>> Begin Article

Secondly, in the heightened risk scenario, we layer in a financial shock similar to that which took place at the time of the sovereign debt crisis a decade ago. We assume that financial fragmentation would halt eurozone capital flows in the next few months, with two implications. Firstly, the risk premium would climb to similar levels to those registered in 2011, i.e., close to 300 basis points (virtually three times the risk premium currently observed in the markets). Secondly, the private sector would face a credit crunch, which would push Spain’s households from a net borrowing position to equilibrium. Conversely, the corporate sectors’ current financing surplus would cushion the blow of a credit crunch.

The materialisation of these assumptions is improbable on account of the magnitude of the shocks modelled and the likelihood of them all happening simultaneously. As a result, the probability ascribed to the heightened-risk scenario is less than 5%.

In this weakened environment, the Spanish economy would enter recession in 2019, due to the collapse in domestic demand. Private consumption -the variable with the greatest weight in GDP- would contract as a result of the credit crunch, prompting a sharp increase in household savings (Table 3). Indeed, the household savings rate is forecast to increase by one full percentage point to 5.5%. The freeze in credit, coupled with higher interest rates, would also affect residential investment. On the other hand, investment in capital goods would manage the shock better, thanks to the corporate sector’s healthy financial situation. The downturn in international markets would take a toll on exports, which would grow by just 1.4%, similar to the rate observed in 2012 at the height of the crisis. However, in line with the predicted contraction in domestic demand and historical elasticities, imports would also decline. Consequently, trade would provide a positive net contribution to growth.

Following the initial adjustment in the face of shocks, consumer spending would stabilise in 2020. It would then embark on a slight recovery in 2021 as credit restrictions are gradually rolled back and precautionary savings diminish. Keeping with the recovery in the European economy, the slowdown in exports would level off in 2020, seeing further improvements in 2021. As a result, investment would start to rebound that year. Overall, GDP would stabilise in 2020 and register modest growth in 2021.

Bearing in mind the assumption that fiscal policy would remain neutral, the public deficit would edge towards 5% of GDP in 2021 under the heightened-risk scenario. The result would be an increase in public debt over the entire projection period, peaking at 105.7% of GDP, a record high (Exhibit 2A).

The recession would also take a toll on the job market. A net 215,000 jobs would be lost between 2019 and 2020 and only two-thirds of those jobs would be recovered in 2021, so that the unemployment rate would stand at 16% (Exhibit 2B). Though high, the unemployment rate would be nearly ten percentage points below the peak recorded in the aftermath of the crisis.

>> End Article
>> Begin Recorded data

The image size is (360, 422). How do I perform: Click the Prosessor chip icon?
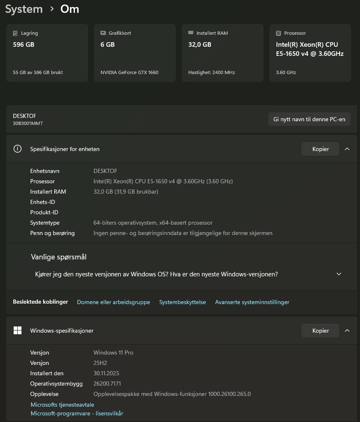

>> End Recorded data

Goal A:
According to the passage on Spain's heightened-risk scenario, what is the peak public debt level, as a share of GDP?
Goal B:
Repeat the passage on Spain's heightened-risk scenario word for word, starting with "The materialisation of" and going on through "less than 5%.".
Goal C:
Write the next part of the passage on Spain's heightened-risk scenario, picking up after its final sentence.

Task response A:
105.7% of GDP

Task response B:
The materialisation of these assumptions is improbable on account of the magnitude of the shocks modelled and the likelihood of them all happening simultaneously. As a result, the probability ascribed to the heightened-risk scenario is less than 5%.

Task response C:
In short, even assuming the highly adverse shocks of this scenario, the Spanish economy would fare much better than it did during the midpoint of the last crisis. That is because of two factors:

  • Fewer jobs would be lost in the Spanish economy than during the sovereign debt crisis. That event coincided with the bursting of the real estate bubble, which in turn triggered a major correction in the construction sector. This dynamic is responsible for much of the job losses during the crisis, while the rise in the risk premium compounded the trend. The spike in unemployment also made households more cautious. Out of a fear that they would lose their jobs, many families reduced their spending, thereby exacerbating the recession. The current situation is different as there are no clear signs of a bubble and credit does not appear to be propping up present employment levels in any sector. As a result, a financial shock would have a similar impact to that of an ordinary recession. Thus, in the heightened-risk scenario, employment would move broadly in line with GDP, as suggested by the elasticities associated with a ‘bubble-free’ recession. This means fewer jobs would disappear than in the sovereign debt crisis. Additionally, labour productivity would increase at an annual rate of close to 0.5% over the forecasting horizon, roughly four times less than during the crisis.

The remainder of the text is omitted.